Con los auriculares puestos, me decidí por una canción llamada She Fucking Hates Me de un grupo llamado Puddle Of Mudd. No es de mi gusto habitual, pero la letra era adecuadamente furiosa y no quería nada que pudiera hacerme llorar (todo me hacía llorar). Logré trotar 30 segundos antes de tener que parar, con las pantorrillas gritando y los pulmones ardiendo. Descansé un minuto y volví a empezar. De alguna manera, me las arreglé para seguir el ritmo de la cantante que gritaba, pronunciando las palabras mientras torcía la cara y avanzaba a duras penas por el camino. Corrí unos increíbles tres minutos, por etapas, antes de rendirme y volver a casa. ¿Me sentí mejor? No. ¿Lo disfruté? También no, pero no había llorado durante al menos 15 minutos y eso era suficiente para mí.

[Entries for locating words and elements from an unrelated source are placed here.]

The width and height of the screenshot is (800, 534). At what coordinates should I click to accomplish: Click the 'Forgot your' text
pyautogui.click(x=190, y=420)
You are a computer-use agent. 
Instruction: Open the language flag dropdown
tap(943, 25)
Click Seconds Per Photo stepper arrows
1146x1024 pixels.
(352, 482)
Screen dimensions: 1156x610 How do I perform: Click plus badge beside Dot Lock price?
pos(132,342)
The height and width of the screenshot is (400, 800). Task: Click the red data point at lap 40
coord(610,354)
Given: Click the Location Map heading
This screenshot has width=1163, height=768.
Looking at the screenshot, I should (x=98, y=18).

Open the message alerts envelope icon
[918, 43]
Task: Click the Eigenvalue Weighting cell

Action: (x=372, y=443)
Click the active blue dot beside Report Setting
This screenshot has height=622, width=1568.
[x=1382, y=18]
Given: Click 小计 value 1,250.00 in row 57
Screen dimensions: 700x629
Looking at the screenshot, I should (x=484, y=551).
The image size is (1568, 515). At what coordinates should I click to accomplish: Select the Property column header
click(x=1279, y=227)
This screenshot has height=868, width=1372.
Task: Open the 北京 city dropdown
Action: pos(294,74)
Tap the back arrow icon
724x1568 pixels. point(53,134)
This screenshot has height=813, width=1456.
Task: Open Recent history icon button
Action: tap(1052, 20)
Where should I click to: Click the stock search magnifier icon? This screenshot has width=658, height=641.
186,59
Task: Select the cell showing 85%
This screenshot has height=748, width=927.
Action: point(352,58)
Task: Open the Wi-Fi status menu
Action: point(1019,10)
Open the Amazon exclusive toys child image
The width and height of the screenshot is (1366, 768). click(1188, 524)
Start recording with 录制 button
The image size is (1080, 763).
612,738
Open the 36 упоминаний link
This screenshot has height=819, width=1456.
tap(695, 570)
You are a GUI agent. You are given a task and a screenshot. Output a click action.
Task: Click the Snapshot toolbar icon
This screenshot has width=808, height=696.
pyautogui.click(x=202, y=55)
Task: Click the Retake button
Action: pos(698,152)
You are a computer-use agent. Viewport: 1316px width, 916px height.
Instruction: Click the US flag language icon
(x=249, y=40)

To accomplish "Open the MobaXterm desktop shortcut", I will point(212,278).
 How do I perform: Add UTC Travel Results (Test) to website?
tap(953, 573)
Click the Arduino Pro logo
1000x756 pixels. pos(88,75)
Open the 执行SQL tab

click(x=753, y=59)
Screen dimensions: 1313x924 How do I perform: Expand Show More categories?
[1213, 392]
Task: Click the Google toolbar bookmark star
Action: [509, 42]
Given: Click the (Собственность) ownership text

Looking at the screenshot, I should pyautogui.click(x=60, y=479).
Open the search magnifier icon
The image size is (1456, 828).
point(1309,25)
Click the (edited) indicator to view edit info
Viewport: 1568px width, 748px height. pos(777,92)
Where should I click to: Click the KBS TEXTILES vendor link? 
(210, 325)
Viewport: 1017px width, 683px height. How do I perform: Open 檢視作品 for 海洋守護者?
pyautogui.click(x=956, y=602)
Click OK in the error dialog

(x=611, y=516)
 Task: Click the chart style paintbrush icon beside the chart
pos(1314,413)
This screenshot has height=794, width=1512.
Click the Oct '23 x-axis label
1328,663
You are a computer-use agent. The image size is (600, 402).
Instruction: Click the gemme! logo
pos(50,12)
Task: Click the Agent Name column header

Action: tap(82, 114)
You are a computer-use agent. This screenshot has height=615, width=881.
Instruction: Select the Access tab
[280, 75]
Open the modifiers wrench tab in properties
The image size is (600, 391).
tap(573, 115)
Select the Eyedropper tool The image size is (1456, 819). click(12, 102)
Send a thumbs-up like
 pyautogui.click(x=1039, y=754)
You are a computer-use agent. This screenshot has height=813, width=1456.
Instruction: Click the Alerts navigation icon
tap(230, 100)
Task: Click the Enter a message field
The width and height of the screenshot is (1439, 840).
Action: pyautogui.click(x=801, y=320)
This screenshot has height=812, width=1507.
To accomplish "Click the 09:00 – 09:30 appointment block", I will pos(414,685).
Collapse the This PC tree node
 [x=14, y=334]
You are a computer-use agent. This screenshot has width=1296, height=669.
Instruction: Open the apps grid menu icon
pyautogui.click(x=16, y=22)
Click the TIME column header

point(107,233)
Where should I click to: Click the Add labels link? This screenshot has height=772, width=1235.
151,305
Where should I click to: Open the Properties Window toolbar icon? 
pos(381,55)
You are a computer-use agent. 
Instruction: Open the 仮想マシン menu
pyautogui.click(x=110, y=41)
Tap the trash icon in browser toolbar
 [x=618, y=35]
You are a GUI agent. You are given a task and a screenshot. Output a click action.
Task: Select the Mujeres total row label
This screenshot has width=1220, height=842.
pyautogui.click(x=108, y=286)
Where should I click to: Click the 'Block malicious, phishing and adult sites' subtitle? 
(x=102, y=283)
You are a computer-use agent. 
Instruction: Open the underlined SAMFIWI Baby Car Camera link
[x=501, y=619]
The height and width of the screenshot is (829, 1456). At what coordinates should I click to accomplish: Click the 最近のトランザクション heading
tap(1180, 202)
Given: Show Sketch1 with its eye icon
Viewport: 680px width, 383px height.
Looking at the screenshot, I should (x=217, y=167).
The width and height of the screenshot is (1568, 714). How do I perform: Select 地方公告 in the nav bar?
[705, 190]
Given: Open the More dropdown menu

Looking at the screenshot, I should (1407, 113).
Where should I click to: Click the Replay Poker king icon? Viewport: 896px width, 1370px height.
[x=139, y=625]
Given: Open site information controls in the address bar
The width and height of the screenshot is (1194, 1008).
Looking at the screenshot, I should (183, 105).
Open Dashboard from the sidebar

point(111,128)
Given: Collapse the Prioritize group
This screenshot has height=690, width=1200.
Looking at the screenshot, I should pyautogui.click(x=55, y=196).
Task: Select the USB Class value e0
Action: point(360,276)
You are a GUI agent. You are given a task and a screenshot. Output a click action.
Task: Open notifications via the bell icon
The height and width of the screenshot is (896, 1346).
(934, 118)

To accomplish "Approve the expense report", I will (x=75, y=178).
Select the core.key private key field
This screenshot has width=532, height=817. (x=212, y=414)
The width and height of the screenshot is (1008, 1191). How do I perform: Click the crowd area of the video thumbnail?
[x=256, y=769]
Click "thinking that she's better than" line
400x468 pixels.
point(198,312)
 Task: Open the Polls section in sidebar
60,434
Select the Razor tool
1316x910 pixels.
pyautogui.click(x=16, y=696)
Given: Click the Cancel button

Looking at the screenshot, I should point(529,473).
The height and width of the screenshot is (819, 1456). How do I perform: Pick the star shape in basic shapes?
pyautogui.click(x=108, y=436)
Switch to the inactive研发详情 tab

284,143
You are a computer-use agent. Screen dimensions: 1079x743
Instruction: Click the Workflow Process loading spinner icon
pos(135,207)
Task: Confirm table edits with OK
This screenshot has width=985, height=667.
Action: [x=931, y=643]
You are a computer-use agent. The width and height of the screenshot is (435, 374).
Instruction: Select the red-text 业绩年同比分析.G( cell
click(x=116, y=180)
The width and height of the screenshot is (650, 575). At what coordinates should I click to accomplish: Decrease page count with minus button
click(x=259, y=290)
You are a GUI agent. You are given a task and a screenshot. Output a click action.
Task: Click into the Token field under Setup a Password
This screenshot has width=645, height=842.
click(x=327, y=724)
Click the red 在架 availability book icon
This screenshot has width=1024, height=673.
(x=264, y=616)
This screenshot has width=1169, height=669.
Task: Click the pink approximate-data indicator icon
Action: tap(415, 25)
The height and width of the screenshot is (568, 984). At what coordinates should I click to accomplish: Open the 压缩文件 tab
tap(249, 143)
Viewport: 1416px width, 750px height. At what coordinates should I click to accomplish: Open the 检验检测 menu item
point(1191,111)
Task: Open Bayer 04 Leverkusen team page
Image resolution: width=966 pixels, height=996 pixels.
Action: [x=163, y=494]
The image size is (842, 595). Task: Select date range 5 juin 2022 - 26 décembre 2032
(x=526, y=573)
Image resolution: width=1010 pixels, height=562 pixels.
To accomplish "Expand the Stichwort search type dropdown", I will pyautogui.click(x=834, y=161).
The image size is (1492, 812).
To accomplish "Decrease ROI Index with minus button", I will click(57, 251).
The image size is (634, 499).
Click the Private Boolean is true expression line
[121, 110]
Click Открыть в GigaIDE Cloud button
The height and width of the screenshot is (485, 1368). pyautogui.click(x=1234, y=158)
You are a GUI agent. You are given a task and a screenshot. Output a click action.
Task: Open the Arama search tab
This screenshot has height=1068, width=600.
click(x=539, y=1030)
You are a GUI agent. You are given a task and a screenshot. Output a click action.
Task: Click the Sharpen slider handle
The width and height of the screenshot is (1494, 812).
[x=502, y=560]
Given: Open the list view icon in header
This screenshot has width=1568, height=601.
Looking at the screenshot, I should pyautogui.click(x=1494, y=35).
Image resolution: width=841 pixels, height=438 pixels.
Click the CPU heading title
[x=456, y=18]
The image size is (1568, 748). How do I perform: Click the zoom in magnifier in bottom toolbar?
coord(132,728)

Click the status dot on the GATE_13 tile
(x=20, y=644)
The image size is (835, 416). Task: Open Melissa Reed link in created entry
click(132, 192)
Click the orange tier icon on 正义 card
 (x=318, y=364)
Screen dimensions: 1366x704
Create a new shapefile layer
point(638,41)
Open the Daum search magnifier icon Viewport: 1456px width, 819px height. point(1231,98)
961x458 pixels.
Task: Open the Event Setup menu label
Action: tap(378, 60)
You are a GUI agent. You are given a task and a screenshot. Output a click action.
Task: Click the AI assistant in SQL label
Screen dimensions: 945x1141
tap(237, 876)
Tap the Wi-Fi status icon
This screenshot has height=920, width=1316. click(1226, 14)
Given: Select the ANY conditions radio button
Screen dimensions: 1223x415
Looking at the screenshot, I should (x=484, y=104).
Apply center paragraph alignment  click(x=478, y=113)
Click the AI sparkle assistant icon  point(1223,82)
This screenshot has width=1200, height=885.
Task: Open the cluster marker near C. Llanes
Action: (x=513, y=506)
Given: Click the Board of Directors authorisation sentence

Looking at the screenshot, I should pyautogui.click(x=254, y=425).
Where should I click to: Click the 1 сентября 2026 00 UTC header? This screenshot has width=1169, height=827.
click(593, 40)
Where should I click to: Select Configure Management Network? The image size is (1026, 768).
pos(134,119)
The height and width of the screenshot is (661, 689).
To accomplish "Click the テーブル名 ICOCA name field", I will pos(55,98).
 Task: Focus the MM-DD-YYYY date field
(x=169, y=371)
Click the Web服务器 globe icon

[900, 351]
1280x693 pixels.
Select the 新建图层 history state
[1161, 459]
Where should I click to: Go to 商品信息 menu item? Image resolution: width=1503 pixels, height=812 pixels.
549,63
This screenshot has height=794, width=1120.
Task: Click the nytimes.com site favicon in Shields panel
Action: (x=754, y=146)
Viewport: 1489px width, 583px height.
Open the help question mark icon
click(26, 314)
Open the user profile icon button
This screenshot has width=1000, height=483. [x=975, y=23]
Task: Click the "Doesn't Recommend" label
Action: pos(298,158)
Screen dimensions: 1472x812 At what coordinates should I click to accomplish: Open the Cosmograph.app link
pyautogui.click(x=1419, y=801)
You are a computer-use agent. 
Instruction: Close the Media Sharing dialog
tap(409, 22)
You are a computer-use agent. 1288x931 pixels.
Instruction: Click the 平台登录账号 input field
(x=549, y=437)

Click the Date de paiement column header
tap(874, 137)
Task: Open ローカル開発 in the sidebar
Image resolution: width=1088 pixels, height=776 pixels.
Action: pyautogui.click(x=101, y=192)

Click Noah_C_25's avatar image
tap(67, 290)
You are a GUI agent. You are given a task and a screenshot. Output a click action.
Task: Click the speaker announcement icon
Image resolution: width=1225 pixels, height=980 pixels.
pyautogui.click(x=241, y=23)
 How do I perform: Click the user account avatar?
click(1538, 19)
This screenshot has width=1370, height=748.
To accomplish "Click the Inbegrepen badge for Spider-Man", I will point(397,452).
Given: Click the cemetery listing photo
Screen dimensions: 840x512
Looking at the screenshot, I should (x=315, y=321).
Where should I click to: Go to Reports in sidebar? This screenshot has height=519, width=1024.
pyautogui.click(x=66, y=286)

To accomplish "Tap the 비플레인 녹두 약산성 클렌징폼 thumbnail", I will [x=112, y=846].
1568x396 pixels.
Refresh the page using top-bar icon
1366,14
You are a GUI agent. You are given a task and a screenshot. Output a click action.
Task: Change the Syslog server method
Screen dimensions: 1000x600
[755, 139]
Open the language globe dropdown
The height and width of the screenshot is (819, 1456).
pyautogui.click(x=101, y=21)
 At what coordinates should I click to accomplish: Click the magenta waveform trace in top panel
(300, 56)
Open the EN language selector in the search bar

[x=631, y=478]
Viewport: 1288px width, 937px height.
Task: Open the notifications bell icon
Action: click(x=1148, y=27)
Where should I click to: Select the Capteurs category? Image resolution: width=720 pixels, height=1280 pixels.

Para mi sorpresa, no lo dejé ahí. Volví a ese mismo callejón al día siguiente. Y al día siguiente. Esos primeros intentos fueron todos patéticos, la verdad. Unos segundos, barajar, parar. Esperar. Ir de nuevo. Congelar si una persona salía de las sombras. Sentirse ridículo. Continuar de todos modos. Siempre a oscuras, siempre a escondidas, como si de alguna manera estuviera transgrediendo.